PORTLAND, Maine — A pair of conservative groups on Friday challenged a Maine law that limits donations to political action committees that spend independently in candidate elections, arguing that money spent to support political expression is “a vital feature of our democracy.”
Supporters of the referendum overwhelmingly approved on Election Day fully expected a legal showdown over caps on individual contributions to so-called super PACs. They hoped the referendum would trigger a case and ultimately prompt the U.S. Supreme Court to clarify the matter of donor limits after the court opened the floodgates to independent spending in its 2010 Citizens United decision.

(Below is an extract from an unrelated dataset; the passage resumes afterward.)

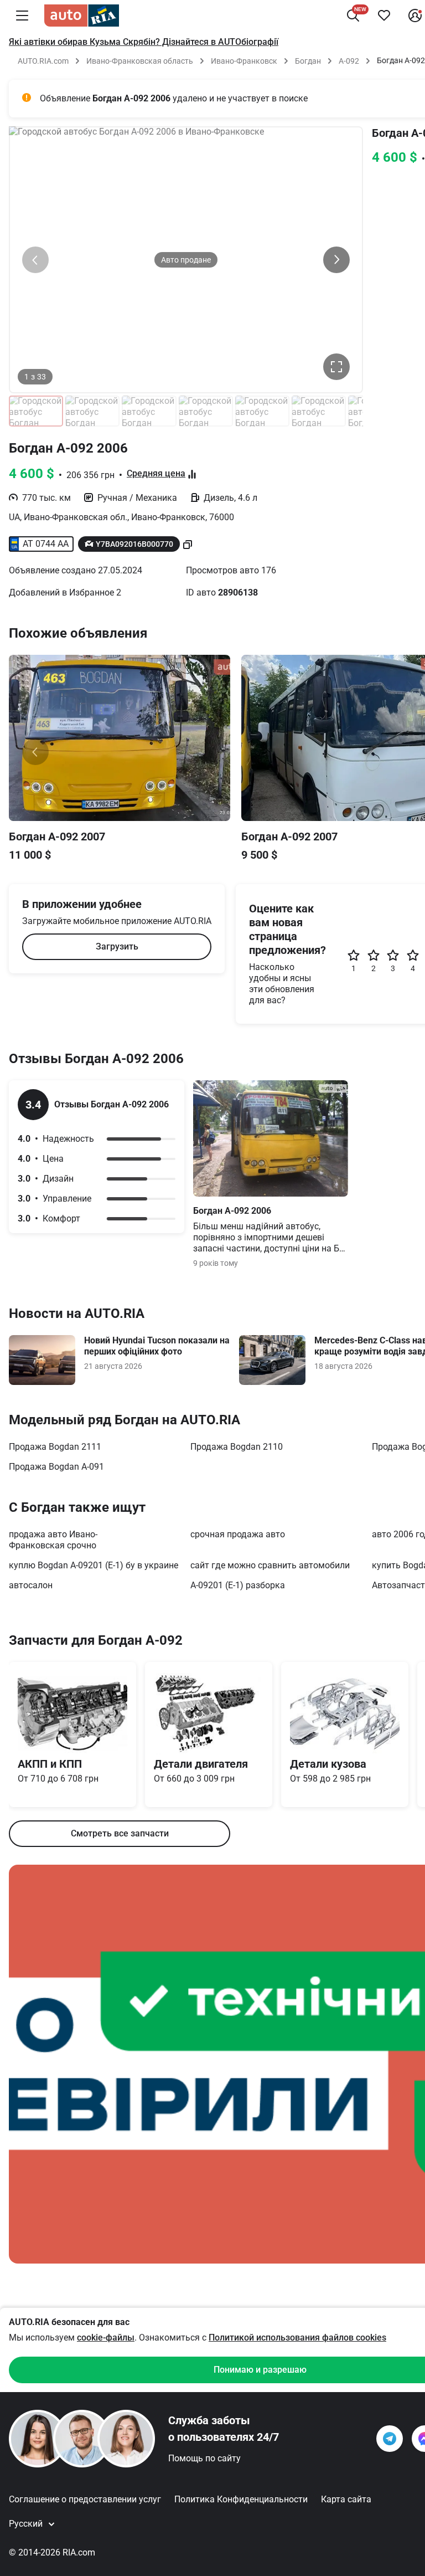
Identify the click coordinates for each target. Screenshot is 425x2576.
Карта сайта (346, 2499)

The lawsuit brought by Dinner Table Action and For Our Future, and supported by the Institute for Free Speech, contends the state law limiting individual super PAC donations to $5,000 and requiring disclosure of donor names runs afoul of that Citizens United legal precedent.

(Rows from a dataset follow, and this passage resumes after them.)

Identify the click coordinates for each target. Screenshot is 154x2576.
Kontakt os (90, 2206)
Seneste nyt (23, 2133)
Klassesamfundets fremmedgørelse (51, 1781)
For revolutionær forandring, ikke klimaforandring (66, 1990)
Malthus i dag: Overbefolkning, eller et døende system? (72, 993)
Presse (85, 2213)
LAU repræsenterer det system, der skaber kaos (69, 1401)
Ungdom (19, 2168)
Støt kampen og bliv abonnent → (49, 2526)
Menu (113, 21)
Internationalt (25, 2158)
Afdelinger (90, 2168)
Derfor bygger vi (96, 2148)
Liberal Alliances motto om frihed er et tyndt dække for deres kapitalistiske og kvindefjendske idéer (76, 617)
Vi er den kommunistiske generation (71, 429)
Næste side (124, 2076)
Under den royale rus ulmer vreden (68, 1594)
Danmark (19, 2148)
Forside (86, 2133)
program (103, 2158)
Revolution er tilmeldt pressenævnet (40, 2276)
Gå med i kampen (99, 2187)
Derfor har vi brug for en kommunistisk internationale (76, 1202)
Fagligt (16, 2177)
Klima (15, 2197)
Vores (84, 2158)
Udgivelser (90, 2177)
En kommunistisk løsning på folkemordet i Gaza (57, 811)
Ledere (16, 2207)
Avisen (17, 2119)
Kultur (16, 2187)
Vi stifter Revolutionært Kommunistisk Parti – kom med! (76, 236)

“All Americans, not just those running for office, have a fundamental First Amendment right to talk about political campaigns,” lawyers wrote in the lawsuit in federal court. “Their ‘independent expenditures,’ payments that fund political expression by those who are not running for office but nonetheless have something to say about a campaign, are a vital feature of our democracy.”
Cara McCormick, leader of the Maine Citizens to End Super PACs, which pressed for the referendum, said the lawsuit attempts to undermine the will of the people after an overwhelming majority — 74% of voters — approved the referendum last month.

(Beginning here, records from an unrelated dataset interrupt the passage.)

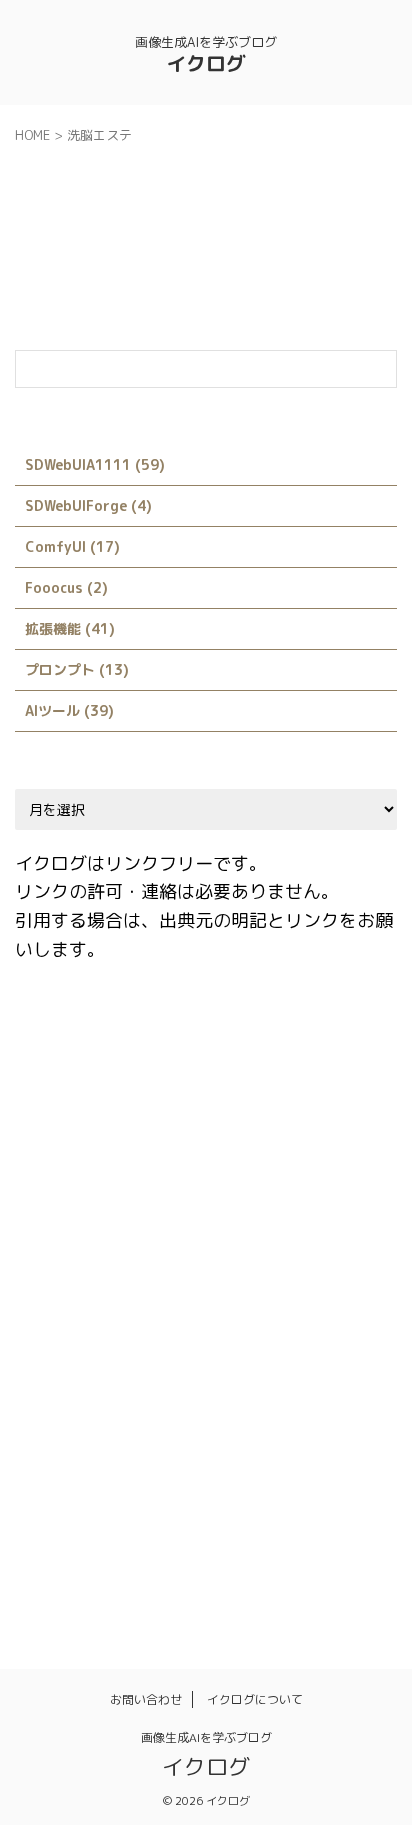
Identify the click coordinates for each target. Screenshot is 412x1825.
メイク (216, 1429)
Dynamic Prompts (84, 1085)
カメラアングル (197, 1343)
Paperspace (66, 1214)
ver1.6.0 (188, 1300)
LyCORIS (356, 1171)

“Super PACs are killing the country and in Maine we decided to do something about it. We want to restore public trust in the political process,” she said. “We want to say that in Maine we are not resigned to the tide of big money. We are the tide.”
But Alex Titcomb, executive director of Dinner Table Action, argued Friday that the government “cannot restrict independent political speech simply because some voters wish to limit the voices of their fellow citizens.”
Named in the lawsuit are Maine’s attorney general and the state’s campaign spending watchdog, the Maine Commission on Governmental Ethics and Election Practices. The ethics commission is reviewing the complaint, said Jonathan Wayne, executive director.
The Maine referendum didn’t attempt to limit spending on behalf of candidates. Instead, it focused on limits on individual donations to super PACS, an area the Supreme Court has not ruled on, observers say.
Harvard Law School professor Lawrence Lessig, a longtime advocate for campaign finance reform, contends the U.S. Supreme Court has not ruled on the issue of individual contributions to PACs, and long-established case law supports the notion that states can limit individual contributions to PACs despite a decision to the contrary by the Court of Appeals for the District of Columbia.
Lessig, whose Equal Citizens nonprofit backed the Maine referendum, previously said the cap on donations imposed by the referendum “is not asking the Supreme Court to change its jurisprudence, not asking them to overturn Citizens United.”